Sue Weaver 

Hilary Dixon obituary

Other lives: Teacher and author who changed professional thinking about sex and relationships education
  
  

Hilary Dixon managed a groundbreaking Aids education unit in Cambridge in the 1980s
Hilary Dixon managed a groundbreaking Aids education unit in Cambridge in the 1980s Photograph: Sue Weaver

My friend and former colleague Hilary Dixon, who has died at 71, was a leading figure in sex and relationships education (SRE) for more than 40 years. Author and editor of many publications, including Taught Not Caught: Strategies for Sex Education (1985) and Working With Uncertainty: A Handbook for Those Involved in Training on HIV and AIDS (1990), she helped change thinking about SRE. Her trailblazing work in the area of special educational needs and disabilities inspired a generation of teachers and carers.

Born in Reading, Hilary was one of three children of Cyril Tyler, a professor of agricultural chemistry, and his wife, Myra (nee Batten), a teacher. She attended Kendrick school for girls, then took a teaching diploma in Leicester (1967-68).

Teaching in London schools in Brent, Fulham, and then, in 1972, Hackney, at Dalston Mount school for girls, where she was head of liberal studies, laid the foundations for a challenging career. After her marriage to David Dixon ended in 1978, Hilary took a master’s at the Institute of Education, London (1978-81) and joined an innovative community of SRE trainers at the Family Planning Association.

In the mid-80s, Hilary moved to Cambridge to manage a groundbreaking Aids education unit. She invited me to join her team as a trainer, and was an inspiring manager, deeply respectful of staff and clients alike and skilled at getting the best from people. The team helped change the face of Aids education within the professional community. Collaborating with Professor Martin Johnson, Hilary also helped in setting up a revolutionary third-year Cambridge medical course, Aids, Society and Sexuality.

In 1993, as a freelance trainer of SRE professionals, Hilary moved with her partner, Dave Collier, to Sedbergh in Cumbria. She wrote the Picture Yourself material for people with additional support needs, and the Share (sexual health and relationships education) programme for young people in secondary schools, jointly funded by the Health Education Board Scotland and the Medical Research Council. Shirley Windsor, from NHS Health Scotland, said: “The Share resource greatly informed the development of Scotland’s first ever sexual health strategy.”

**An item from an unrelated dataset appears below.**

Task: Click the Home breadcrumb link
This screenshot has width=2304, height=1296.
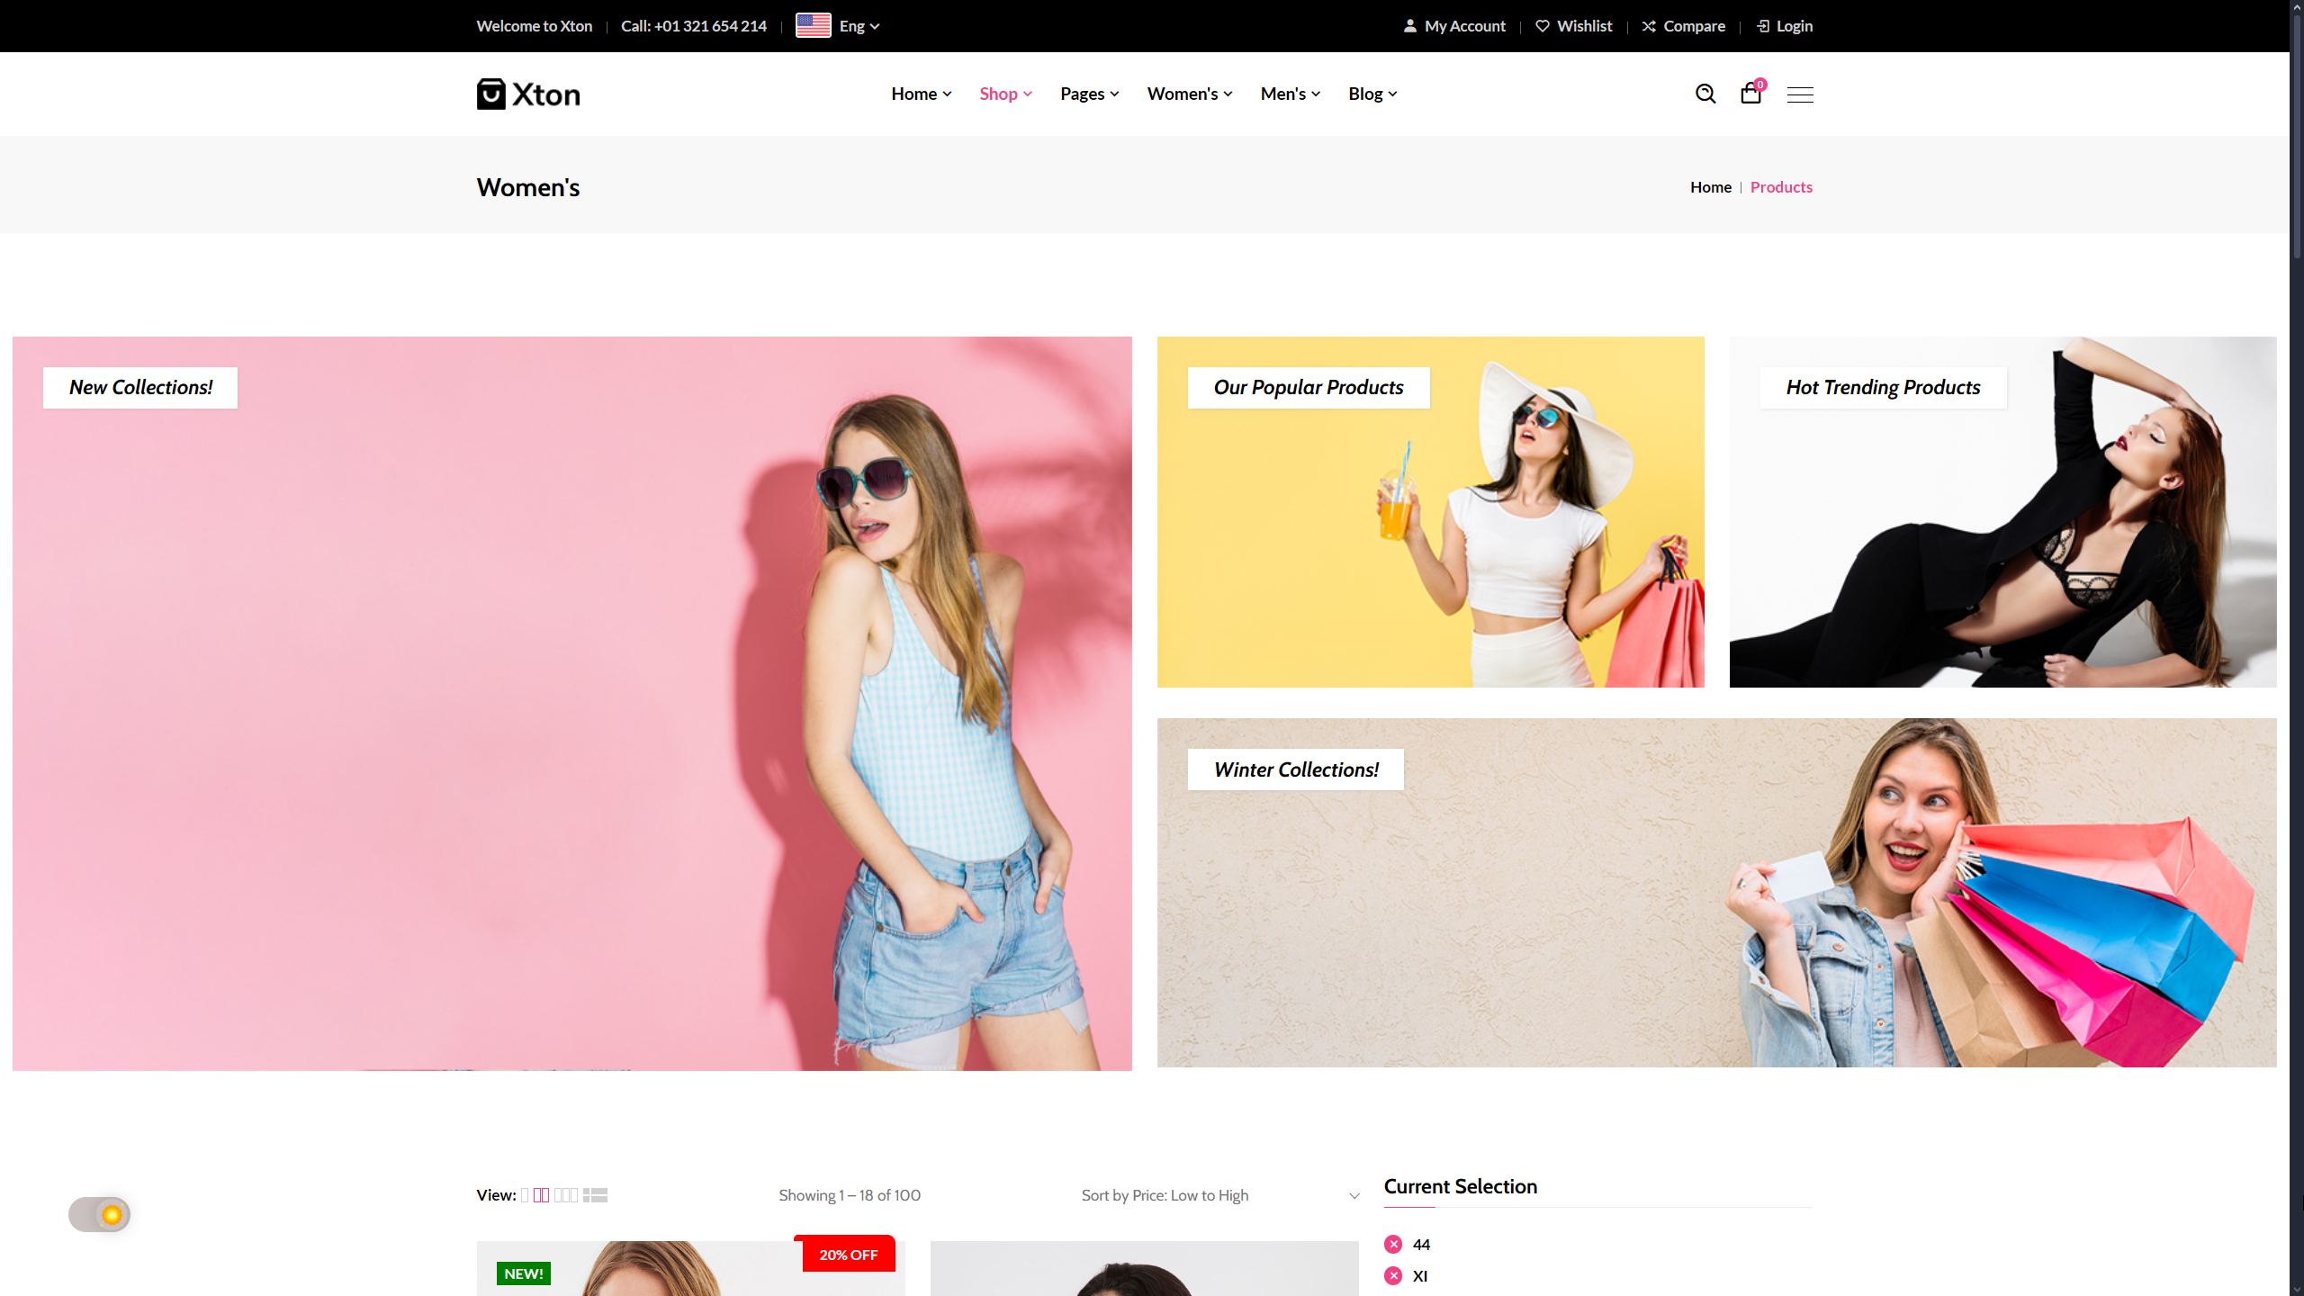Action: click(1710, 187)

Hilary worked with the Home Office on the Blueprint programme for drug and alcohol education, using techniques from Share. Her collaborators remember how she created a “training family” built on laughter as well as challenging work. She and Dave established Me-and-Us, publishing SRE resources, which, with typical generosity Hilary freely passed on for publication by others when she retired in 2012. Typically too, she used her own experiences of early Alzheimer’s to work towards Sedbergh becoming a “dementia-friendly community”.

A life member of the Sex Education Forum, transformative trainer and manager, and lover of Italy, Hilary is above all remembered for her beaming smile. She is survived by her son from her marriage, Sam, by Dave and his son, Cy, by her grandchildren, Gus, Archie, Florence and Woody, and by a brother, Jonathan.